Give the lines below, from the line containing "1568x772 pixels. Task: Toggle" through the last line, as a JSON list of strings with one string per line. Skip blank lines and leave the pictures out.

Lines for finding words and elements
· · · ·

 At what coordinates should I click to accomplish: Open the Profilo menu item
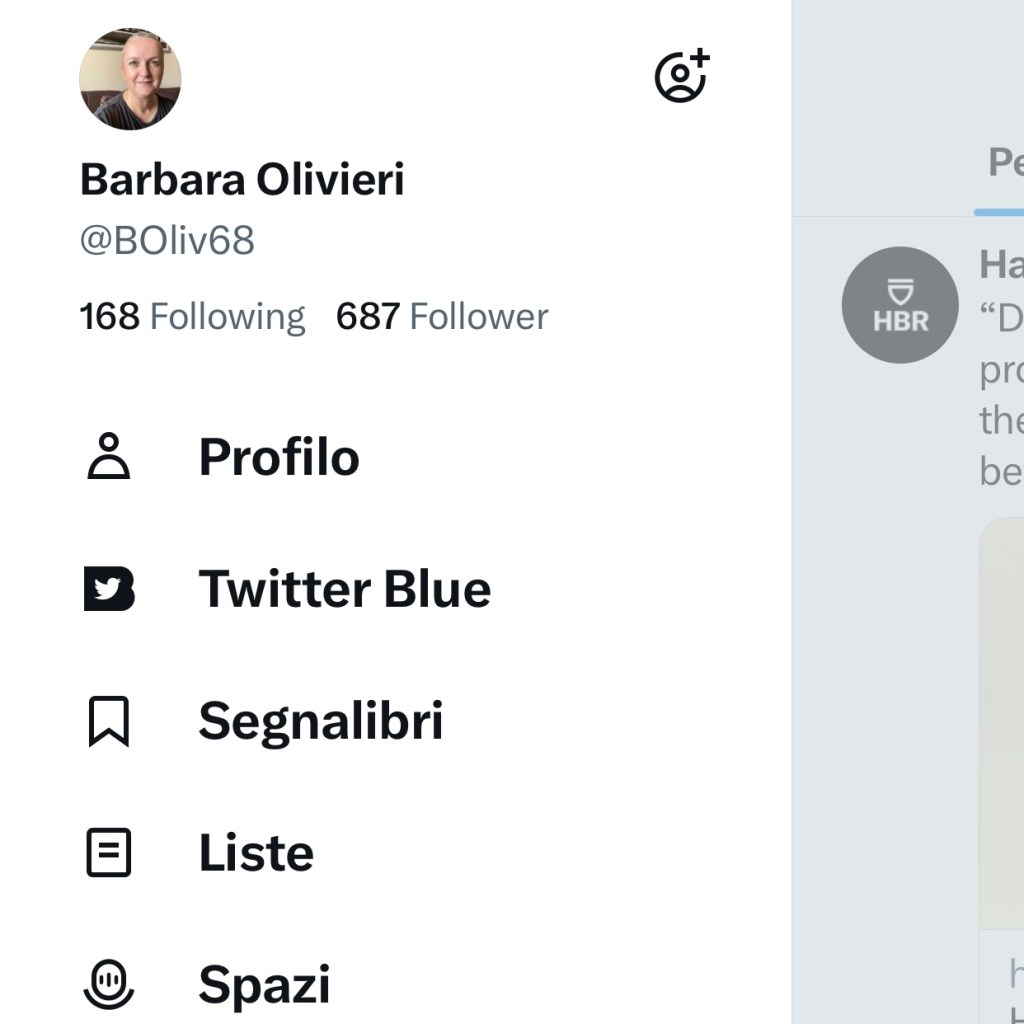[x=279, y=457]
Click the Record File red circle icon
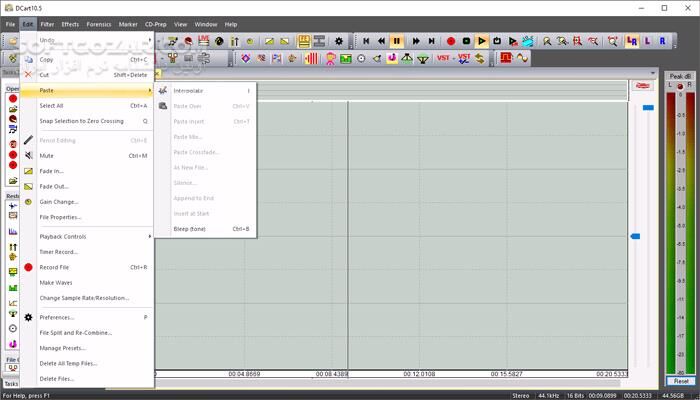Viewport: 700px width, 400px height. [28, 268]
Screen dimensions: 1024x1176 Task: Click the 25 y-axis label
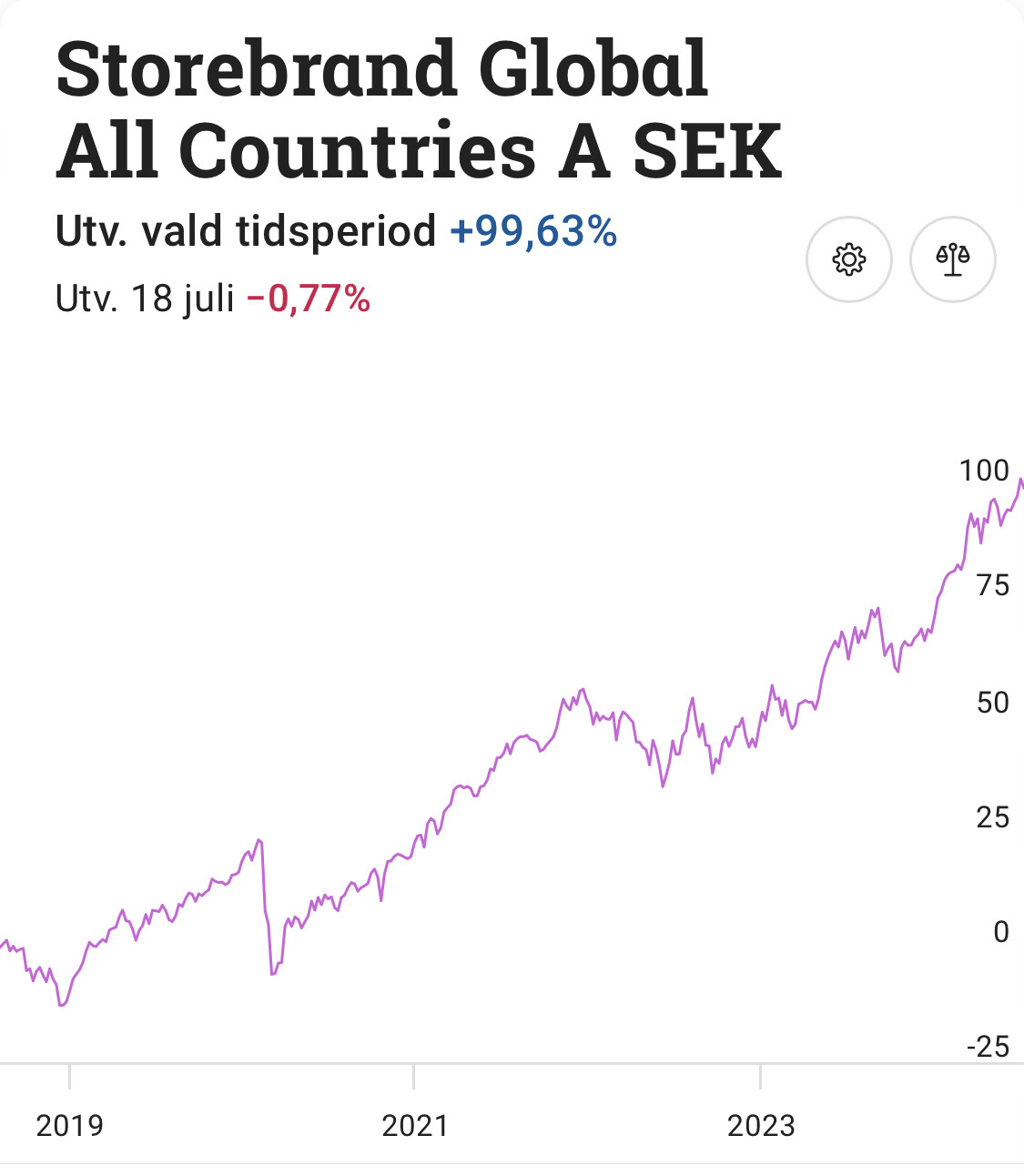coord(992,817)
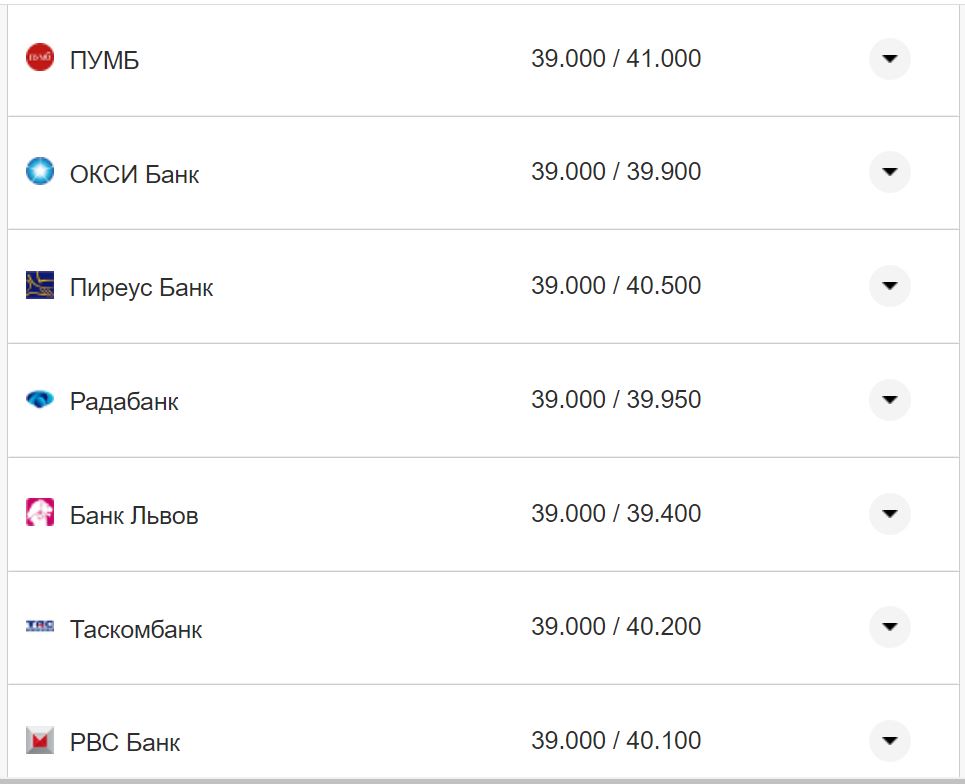Click the РВС Банк logo icon

click(x=40, y=741)
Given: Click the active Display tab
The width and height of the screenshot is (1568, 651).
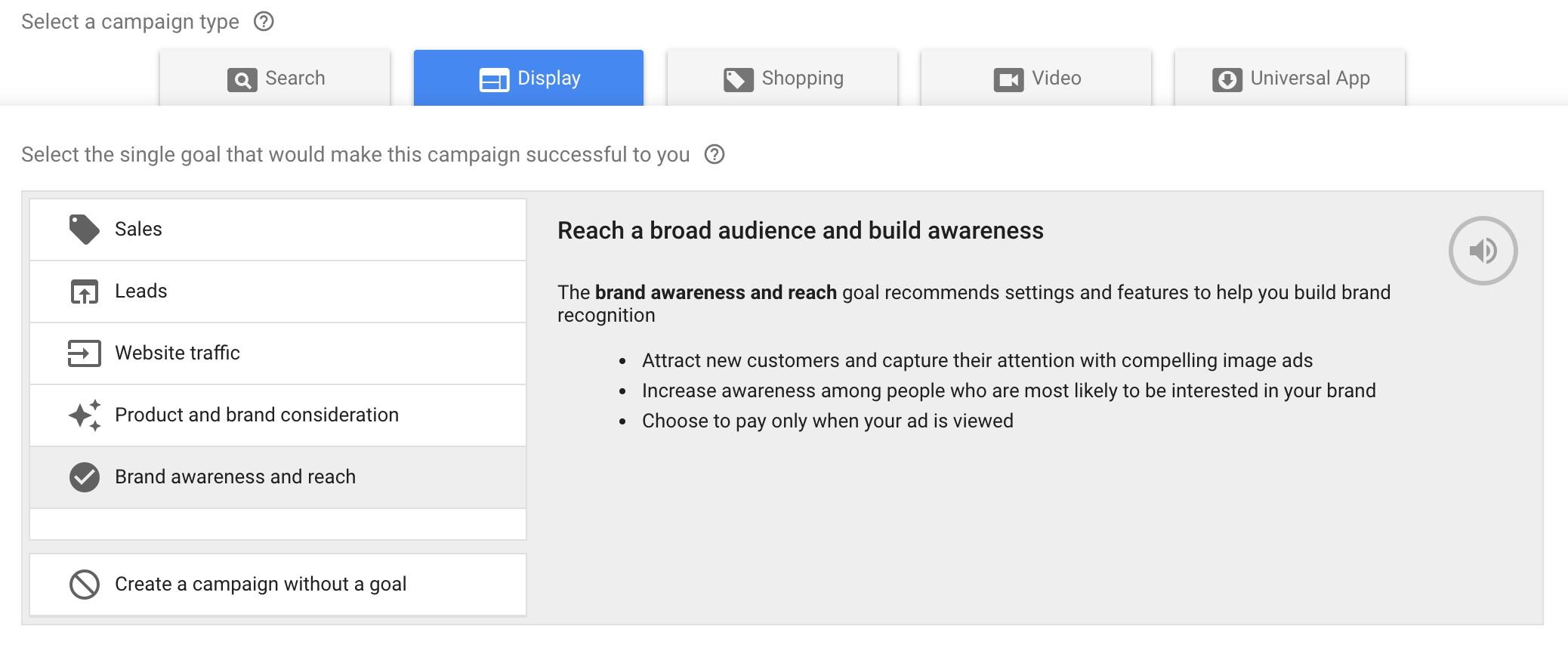Looking at the screenshot, I should click(x=529, y=78).
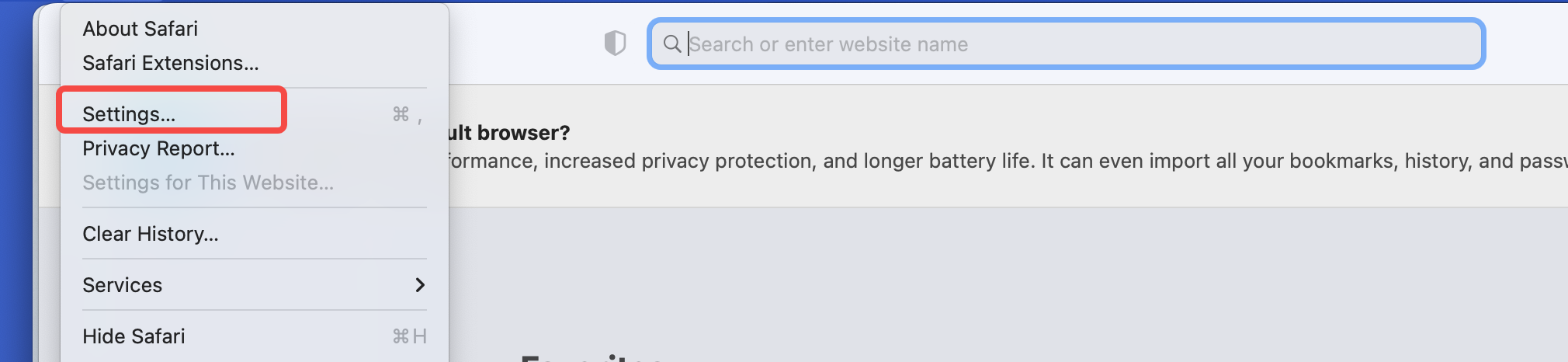Click the Privacy Report shield icon
Screen dimensions: 1568x362
615,44
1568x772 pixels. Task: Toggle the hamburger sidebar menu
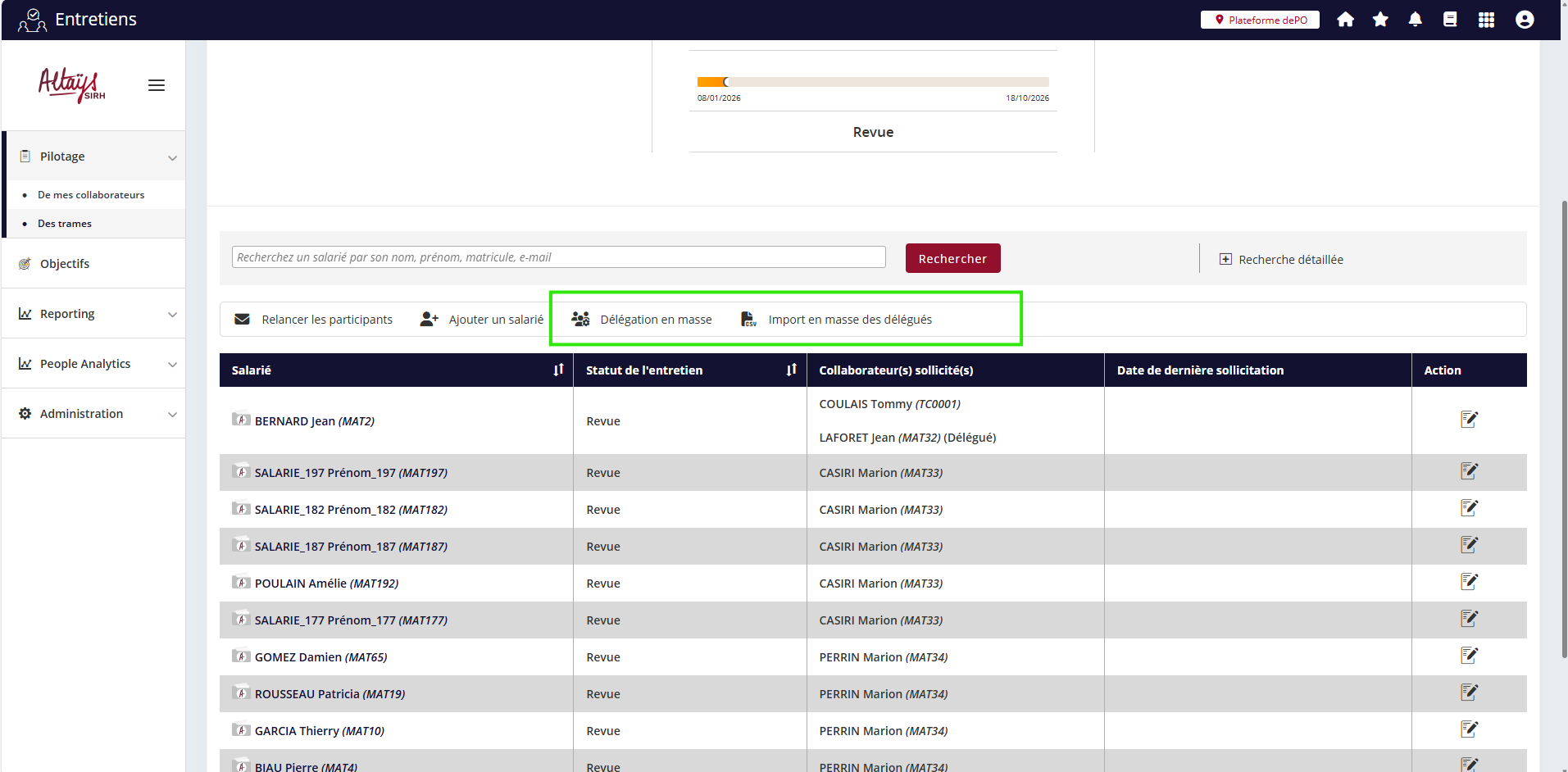click(157, 85)
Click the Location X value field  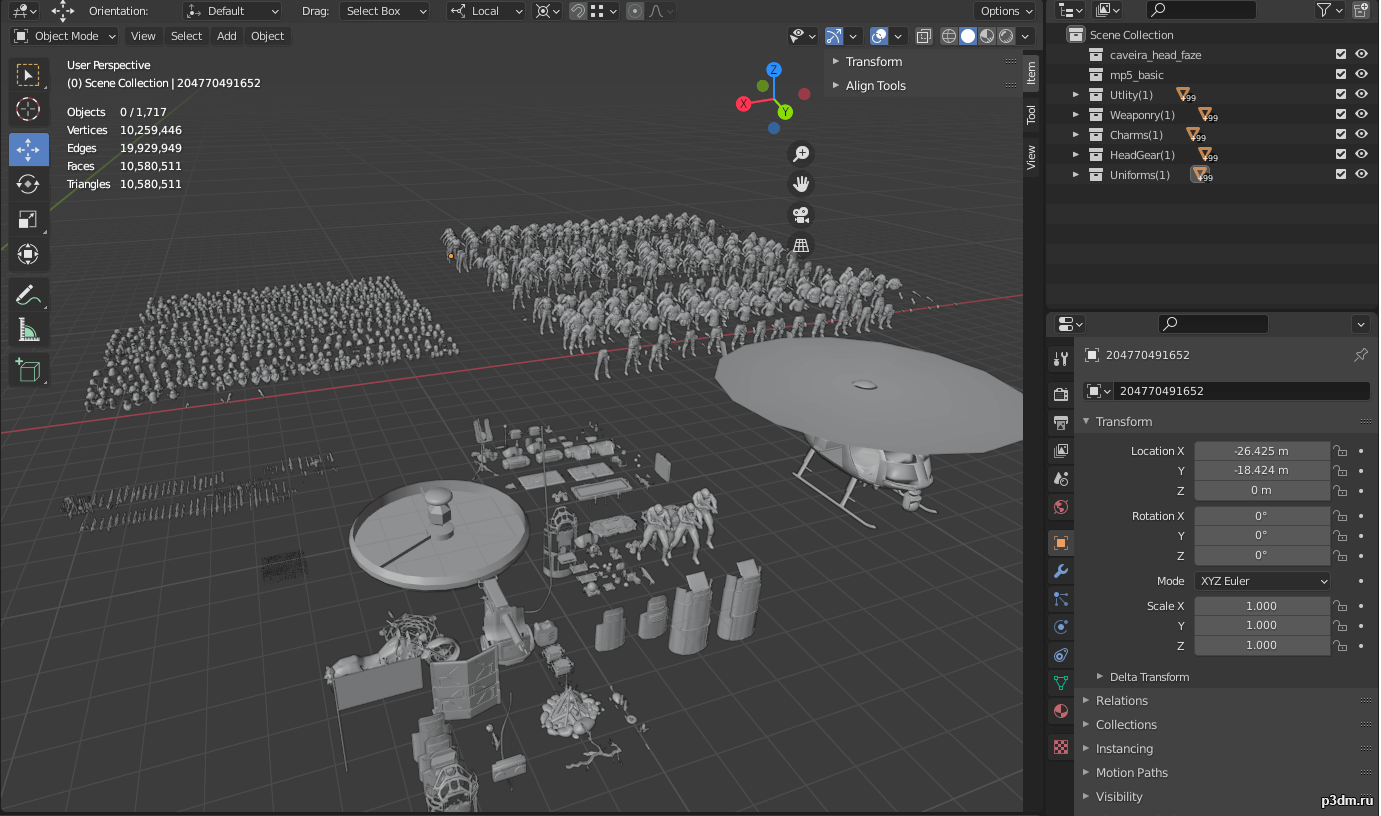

· · · ·

Answer to the exercise:
[
  "1568x772 pixels. Task: Toggle the hamburger sidebar menu",
  "click(157, 85)",
  "Click the Location X value field  "
]